We have hurdled forward, to a post-millennial culture where analogue and digital media fight for legitimacy, and relational practices signal the ultimate dematerialization of art. These polarities of media, more integrated than anyone cares to admit, make Balfour’s decision to approach her text and its production all the more surprising. In his Today Series, On Kawara hand painted the text, emulating machine-made sans-serif type. As with Kawara’s work, it is not in order to legitimate the labour that Balfour takes a handwritten approach to her matrix, but to emphasize embodiment. In previous works Balfour actually used software that formatted her own handwriting to generate a signature font, but she eschews this method here, favouring unpredictability
and chance.

As our eyes adjust their focal lengths to the words or the stripes, we move in and out of our connection to living and dying. Our secular culture has created a situation where we are unable to respond to these two states with any certainty. Death surrounds us in popular culture, fundamentalism proliferates in sectors of virtually all world religions, and the children of the sixties are approaching their senior years. Susan Sontag states: Every era has to reinvent spirituality for itself. 5 Having channeled the sixties in order to emphasize her idea as a machine that makes art 6, we are confronted with the meaning of existential questions surrounding living and dying, questions grappled with by conceptual artists in the sixties. Balfour’s beautiful and haunting series Living & Dying boldly re-joins this company with two words and her master printer’s hand, connecting the concerns of that era to our present worldview.

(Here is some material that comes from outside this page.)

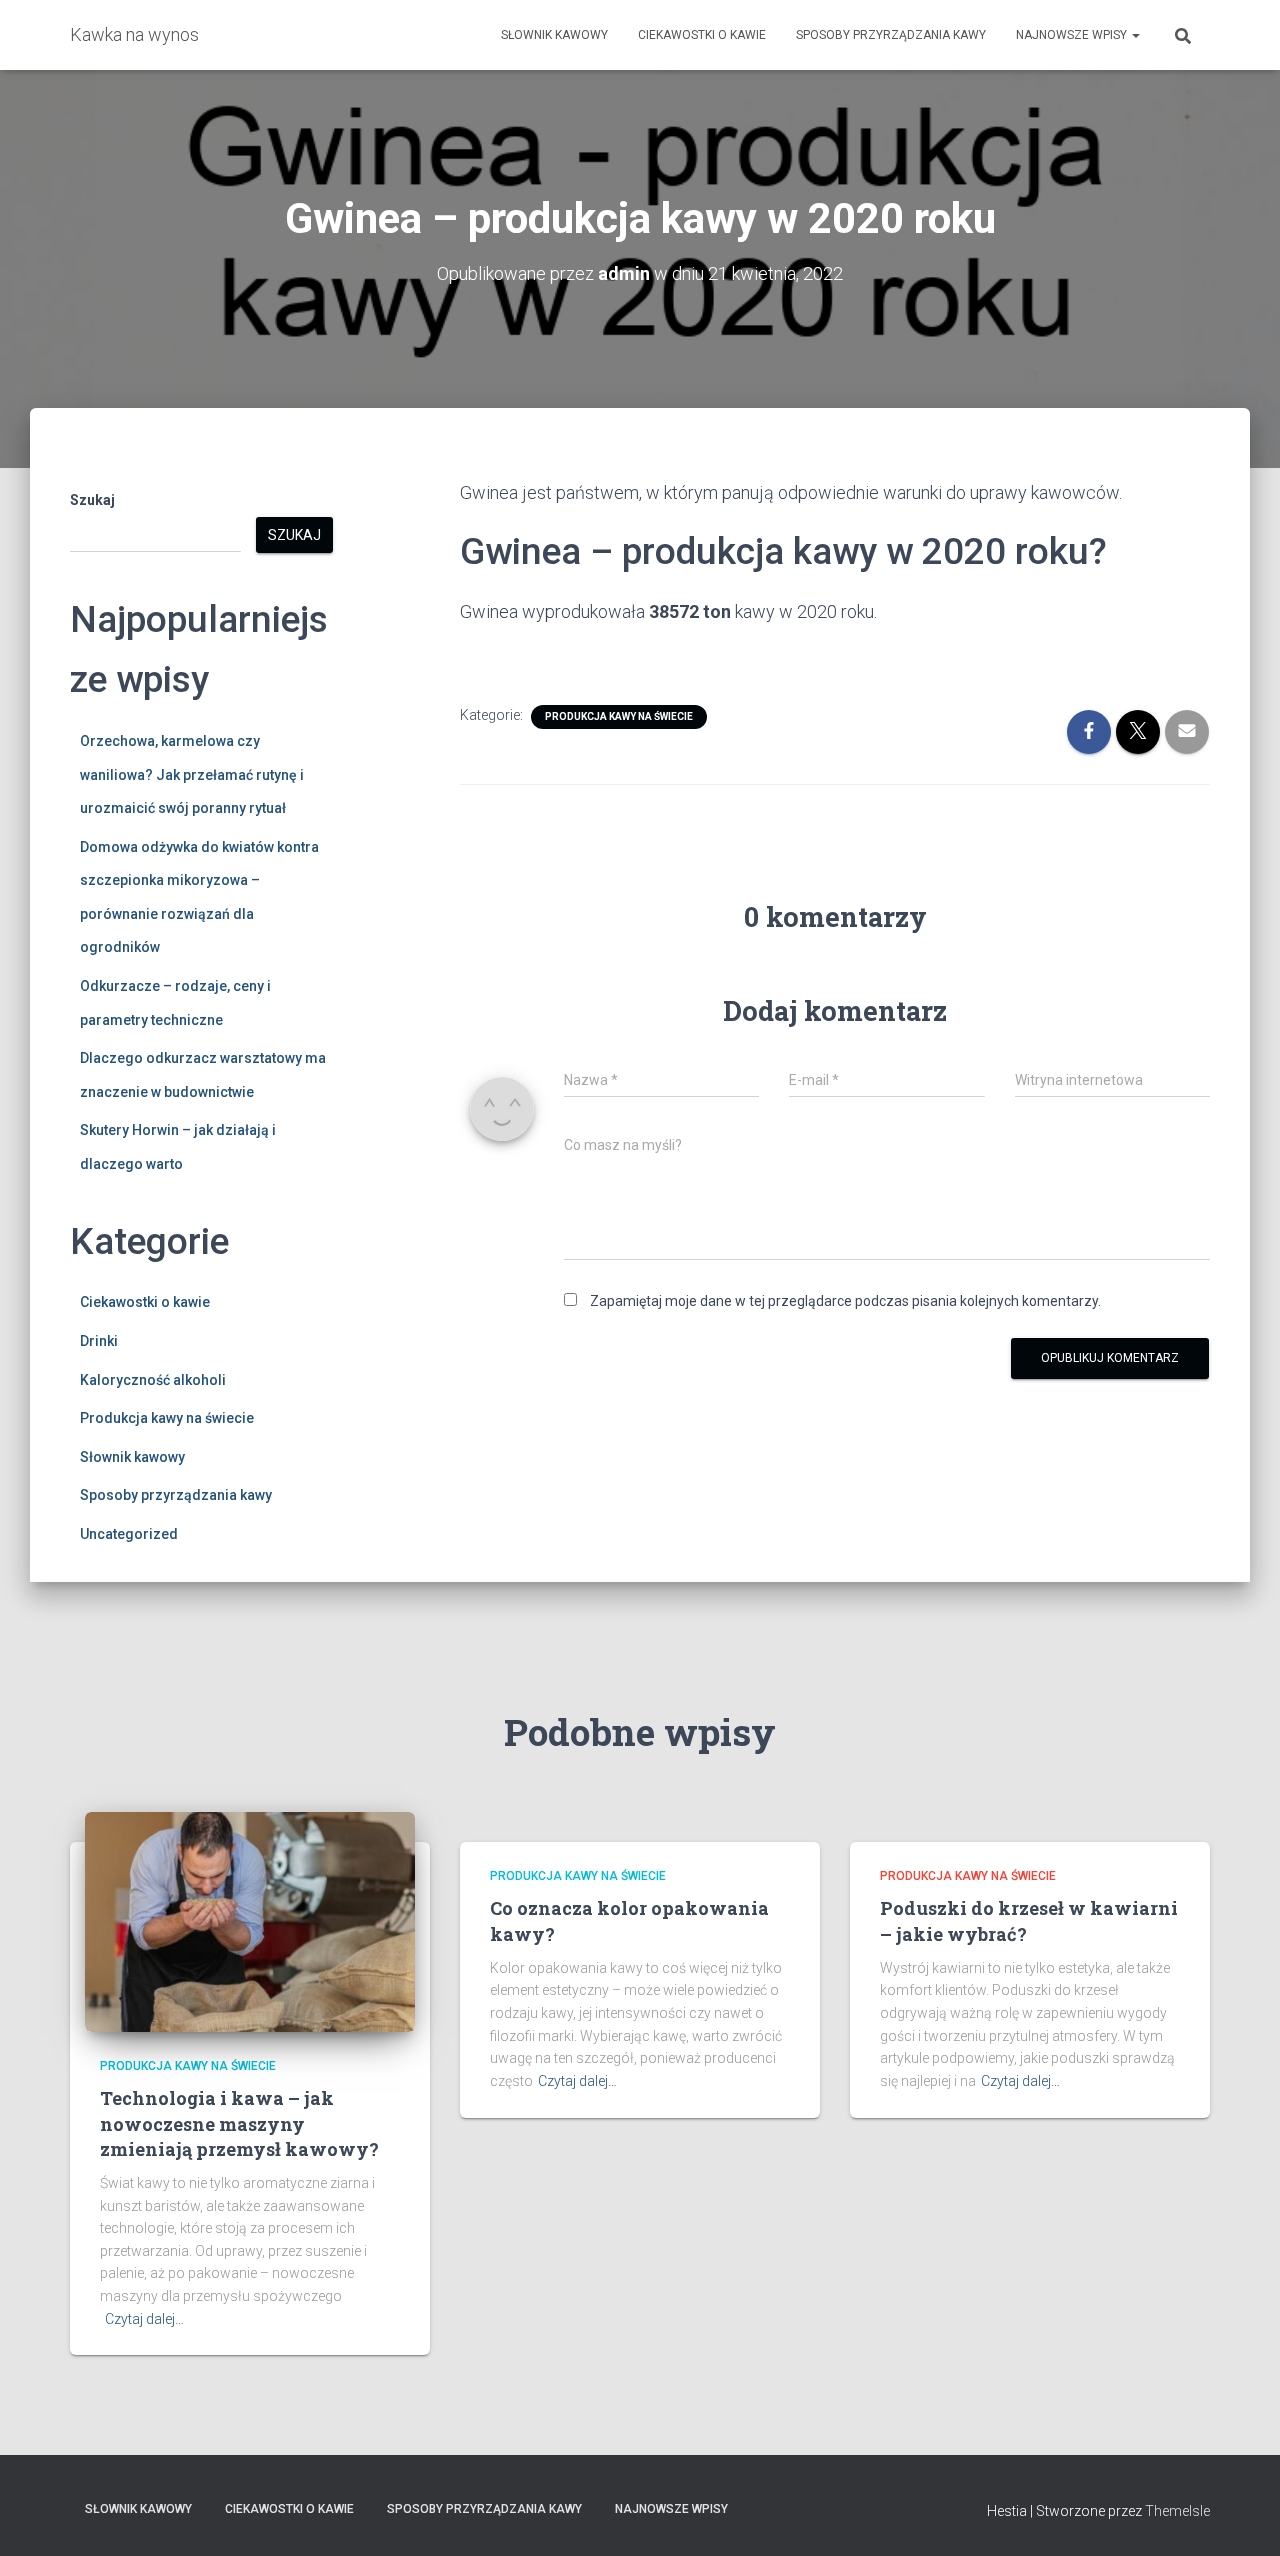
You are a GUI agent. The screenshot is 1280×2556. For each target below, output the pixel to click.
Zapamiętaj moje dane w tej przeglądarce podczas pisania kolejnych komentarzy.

CAROLINE SECK LANGILL is a Peterborough-based artist whose practice encompasses visual and new media art, curatorial projects and scholarly writing. Over the past decade, she has pursued research pertaining to the intersections between art and science as well as in the related fields of new media art history, criticism and preservation. Presently, she is an associate Professor in liberal Studies at OCaD University where she teaches courses revolving around technology and digital culture.